→ **Required task**:
In the data from the line containing "The width and height of the screenshot is (987, 618)." through the line containing "Action: [11, 8]", inclusive, substitute "worksheet tab" for "sheet tab". Reproduce only those lines, leaving everything else in them unchanged.

→ **Information given**:
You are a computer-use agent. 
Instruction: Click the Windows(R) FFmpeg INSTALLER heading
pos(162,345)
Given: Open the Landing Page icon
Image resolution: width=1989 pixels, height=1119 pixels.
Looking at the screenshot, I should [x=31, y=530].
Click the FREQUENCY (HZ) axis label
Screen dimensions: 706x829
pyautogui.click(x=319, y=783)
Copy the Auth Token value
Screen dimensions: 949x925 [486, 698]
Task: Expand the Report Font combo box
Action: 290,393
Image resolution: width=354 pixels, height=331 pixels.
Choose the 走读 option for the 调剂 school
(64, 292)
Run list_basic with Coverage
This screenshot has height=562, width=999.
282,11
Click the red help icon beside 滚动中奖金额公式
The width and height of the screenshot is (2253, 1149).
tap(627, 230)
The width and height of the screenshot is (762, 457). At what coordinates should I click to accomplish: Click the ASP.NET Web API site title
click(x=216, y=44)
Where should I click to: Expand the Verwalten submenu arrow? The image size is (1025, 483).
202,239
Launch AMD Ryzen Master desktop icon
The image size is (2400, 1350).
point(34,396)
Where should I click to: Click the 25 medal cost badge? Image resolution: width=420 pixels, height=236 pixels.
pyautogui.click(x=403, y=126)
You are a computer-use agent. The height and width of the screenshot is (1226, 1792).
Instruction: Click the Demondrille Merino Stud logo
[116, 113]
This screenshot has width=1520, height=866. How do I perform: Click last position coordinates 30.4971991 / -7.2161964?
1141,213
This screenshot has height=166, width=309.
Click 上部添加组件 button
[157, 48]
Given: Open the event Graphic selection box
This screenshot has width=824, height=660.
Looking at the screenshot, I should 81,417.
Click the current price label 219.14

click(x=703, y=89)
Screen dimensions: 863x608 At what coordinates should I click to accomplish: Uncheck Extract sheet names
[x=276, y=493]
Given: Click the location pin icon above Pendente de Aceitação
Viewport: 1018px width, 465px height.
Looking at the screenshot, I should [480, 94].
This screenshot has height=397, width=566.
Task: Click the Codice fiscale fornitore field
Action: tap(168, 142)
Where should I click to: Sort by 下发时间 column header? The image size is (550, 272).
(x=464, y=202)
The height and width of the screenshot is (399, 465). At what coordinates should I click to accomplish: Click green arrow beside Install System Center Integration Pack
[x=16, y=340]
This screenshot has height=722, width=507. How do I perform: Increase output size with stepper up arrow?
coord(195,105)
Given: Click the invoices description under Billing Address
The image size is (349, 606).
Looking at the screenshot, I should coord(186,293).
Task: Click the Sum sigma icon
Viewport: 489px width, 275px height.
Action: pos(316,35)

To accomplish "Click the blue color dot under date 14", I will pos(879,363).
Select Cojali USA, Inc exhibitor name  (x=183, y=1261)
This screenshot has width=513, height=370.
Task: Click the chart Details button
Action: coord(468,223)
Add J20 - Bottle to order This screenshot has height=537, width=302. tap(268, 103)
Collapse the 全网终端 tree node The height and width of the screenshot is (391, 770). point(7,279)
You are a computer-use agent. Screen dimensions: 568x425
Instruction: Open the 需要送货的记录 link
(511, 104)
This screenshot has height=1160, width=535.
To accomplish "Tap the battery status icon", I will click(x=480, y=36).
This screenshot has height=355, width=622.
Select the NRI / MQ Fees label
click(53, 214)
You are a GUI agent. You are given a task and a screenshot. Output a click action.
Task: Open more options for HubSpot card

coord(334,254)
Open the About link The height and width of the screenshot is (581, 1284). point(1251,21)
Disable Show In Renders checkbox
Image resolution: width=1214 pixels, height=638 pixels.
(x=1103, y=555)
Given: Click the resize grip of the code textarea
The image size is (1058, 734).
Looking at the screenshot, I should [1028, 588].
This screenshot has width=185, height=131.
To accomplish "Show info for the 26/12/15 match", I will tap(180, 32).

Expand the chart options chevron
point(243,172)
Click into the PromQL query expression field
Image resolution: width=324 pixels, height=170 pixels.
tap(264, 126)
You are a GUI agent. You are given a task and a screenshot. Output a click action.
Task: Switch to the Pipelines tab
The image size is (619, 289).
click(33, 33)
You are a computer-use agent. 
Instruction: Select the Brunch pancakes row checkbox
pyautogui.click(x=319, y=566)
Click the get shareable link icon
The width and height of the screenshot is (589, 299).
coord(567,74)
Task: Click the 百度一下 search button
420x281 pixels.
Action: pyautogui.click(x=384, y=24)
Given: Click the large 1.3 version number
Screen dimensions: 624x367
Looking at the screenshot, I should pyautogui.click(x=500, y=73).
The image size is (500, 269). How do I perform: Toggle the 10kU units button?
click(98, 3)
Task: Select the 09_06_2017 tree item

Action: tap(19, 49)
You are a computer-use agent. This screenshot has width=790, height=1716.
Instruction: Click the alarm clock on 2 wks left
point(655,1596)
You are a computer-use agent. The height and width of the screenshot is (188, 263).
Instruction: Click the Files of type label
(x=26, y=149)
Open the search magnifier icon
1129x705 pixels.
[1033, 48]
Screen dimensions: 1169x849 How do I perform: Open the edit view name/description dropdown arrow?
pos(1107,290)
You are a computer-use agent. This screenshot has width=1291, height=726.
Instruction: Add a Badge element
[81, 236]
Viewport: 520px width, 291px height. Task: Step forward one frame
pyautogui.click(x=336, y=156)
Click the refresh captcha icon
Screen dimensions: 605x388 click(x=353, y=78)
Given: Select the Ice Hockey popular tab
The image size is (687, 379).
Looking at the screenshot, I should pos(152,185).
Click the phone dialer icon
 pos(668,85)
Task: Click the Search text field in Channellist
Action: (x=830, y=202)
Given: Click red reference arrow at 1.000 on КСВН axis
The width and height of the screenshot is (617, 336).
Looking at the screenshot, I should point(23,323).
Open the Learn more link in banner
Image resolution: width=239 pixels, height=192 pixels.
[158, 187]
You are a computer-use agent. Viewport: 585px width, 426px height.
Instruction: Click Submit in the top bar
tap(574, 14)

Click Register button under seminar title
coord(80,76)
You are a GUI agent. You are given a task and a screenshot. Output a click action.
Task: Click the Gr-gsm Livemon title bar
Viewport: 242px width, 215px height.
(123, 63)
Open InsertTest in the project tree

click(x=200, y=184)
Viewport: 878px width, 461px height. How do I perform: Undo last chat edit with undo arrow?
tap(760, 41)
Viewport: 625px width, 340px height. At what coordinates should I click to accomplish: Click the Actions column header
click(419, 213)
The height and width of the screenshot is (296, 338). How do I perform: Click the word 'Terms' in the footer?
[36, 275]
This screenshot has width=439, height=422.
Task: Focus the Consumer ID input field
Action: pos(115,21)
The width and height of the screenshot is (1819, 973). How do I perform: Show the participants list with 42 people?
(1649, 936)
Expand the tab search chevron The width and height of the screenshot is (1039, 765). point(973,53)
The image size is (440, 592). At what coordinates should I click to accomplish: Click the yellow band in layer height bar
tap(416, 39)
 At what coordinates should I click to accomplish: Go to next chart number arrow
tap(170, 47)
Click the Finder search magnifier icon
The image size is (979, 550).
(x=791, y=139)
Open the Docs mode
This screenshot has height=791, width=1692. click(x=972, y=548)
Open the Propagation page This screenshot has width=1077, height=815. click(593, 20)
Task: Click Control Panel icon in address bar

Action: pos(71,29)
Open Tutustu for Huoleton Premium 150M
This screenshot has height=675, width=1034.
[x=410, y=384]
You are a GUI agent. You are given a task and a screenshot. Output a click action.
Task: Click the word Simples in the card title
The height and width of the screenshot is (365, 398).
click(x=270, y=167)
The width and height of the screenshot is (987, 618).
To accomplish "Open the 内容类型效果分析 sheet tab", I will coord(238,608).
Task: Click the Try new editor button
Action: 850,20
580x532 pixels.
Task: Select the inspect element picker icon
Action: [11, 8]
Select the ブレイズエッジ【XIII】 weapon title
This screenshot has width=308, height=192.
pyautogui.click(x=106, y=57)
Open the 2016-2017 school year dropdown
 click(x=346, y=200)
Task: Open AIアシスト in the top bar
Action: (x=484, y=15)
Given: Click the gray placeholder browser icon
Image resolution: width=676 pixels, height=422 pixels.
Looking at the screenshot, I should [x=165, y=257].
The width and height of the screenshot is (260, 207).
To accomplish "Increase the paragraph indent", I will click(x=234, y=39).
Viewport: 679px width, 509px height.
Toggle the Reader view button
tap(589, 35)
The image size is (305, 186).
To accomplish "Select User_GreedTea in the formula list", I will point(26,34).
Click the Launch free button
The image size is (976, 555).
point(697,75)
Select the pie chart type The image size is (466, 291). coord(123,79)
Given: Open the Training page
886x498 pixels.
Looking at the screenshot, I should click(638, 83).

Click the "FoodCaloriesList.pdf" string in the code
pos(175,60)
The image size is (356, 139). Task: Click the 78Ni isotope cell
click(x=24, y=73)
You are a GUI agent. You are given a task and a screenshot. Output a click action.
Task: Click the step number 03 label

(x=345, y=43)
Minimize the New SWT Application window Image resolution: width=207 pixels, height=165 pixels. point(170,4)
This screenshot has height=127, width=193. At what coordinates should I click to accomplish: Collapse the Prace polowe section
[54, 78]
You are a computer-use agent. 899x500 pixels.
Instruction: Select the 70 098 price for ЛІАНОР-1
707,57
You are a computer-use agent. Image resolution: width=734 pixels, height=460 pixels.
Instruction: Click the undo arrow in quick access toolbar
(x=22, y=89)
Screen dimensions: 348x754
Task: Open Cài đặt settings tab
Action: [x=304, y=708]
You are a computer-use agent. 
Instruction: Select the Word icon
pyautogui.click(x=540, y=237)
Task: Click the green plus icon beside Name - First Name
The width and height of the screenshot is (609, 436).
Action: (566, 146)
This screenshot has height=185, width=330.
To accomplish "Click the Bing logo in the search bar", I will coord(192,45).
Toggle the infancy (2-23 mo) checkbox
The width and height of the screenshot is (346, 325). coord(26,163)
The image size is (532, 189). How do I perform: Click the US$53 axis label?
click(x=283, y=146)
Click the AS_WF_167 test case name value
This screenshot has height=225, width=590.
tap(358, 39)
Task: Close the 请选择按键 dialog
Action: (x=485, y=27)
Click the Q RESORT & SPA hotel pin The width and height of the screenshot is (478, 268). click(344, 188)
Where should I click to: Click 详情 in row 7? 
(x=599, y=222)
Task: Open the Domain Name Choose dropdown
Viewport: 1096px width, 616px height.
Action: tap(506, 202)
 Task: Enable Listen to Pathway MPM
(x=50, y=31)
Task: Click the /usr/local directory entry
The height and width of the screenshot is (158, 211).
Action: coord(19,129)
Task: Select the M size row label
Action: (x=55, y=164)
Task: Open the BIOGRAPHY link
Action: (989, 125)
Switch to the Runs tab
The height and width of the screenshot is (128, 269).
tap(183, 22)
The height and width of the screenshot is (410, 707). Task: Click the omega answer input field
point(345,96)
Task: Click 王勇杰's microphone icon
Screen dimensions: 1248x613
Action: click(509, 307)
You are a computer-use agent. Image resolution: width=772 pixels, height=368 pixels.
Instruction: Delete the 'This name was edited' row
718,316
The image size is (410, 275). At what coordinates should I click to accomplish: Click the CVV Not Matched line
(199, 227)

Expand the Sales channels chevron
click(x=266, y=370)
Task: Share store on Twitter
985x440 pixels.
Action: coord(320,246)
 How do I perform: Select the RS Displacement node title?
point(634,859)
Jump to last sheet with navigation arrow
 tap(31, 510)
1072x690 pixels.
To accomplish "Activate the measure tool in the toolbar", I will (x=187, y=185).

→ **Response below**:
The width and height of the screenshot is (987, 618).
To accomplish "Open the 内容类型效果分析 worksheet tab", I will coord(238,608).
Task: Click the Try new editor button
Action: 850,20
580x532 pixels.
Task: Select the inspect element picker icon
Action: [11, 8]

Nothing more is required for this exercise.